To efficiently locate and assess foods, animal sensory capacities and behavioral discriminations based on them must be appropriate for the diet and method of hunting. In lizards, actively foraging ...insectivores identify animal prey using lingually sampled chemical cues, but ambush foragers do not. Among plant eaters derived from active foragers, plant chemical discrimination is added to prey chemical discrimination, resulting in correlated evolution of plant diet and plant chemical discrimination. Here I present comparative evidence on the relationships between plant diet and food chemical discrimination in Iguania, which consists primarily of ambush foragers and is one of two major lizard clades, and for ambushing lizards in general.

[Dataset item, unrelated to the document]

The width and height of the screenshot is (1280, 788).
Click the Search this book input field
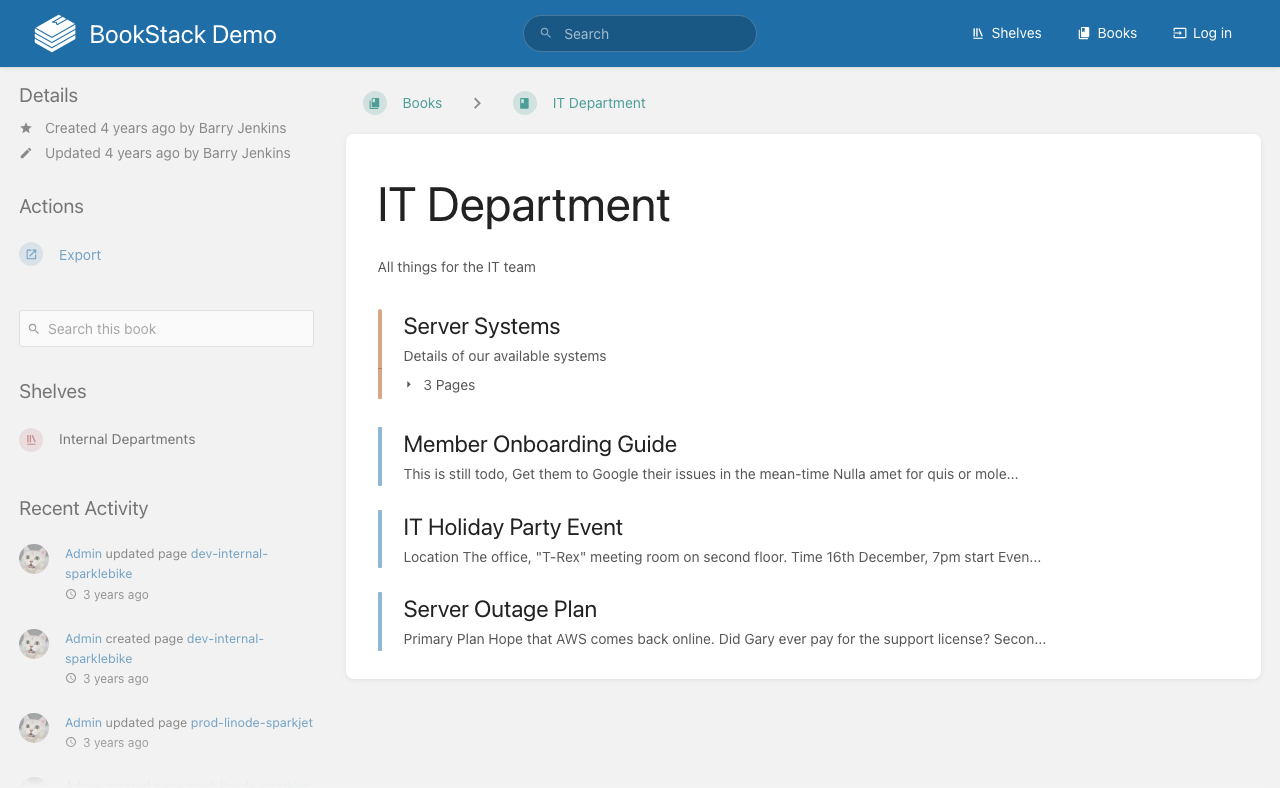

Comparative analyses conducted using phylogenetic methods show that (1) all but one species of omnivore studied exhibited both prey and plant chemical discrimination, whereas ambush foragers exhibited neither; (2) significant correlated evolution occurred between plant diet and plant chemical discrimination in Iguania and in omnivores and herbivores derived from ambush foragers; and (3) correlated evolution has occurred between prey and plant chemical discrimination in Iguania and, more generally, in taxa derived from ambush foragers. These results are explained by selection on plant eaters to assess the nutritional value and possible toxicity of plants and by continued consumption of some animal prey even in herbivores combined with freedom from factors that select against prey chemical discrimination in ambush foragers.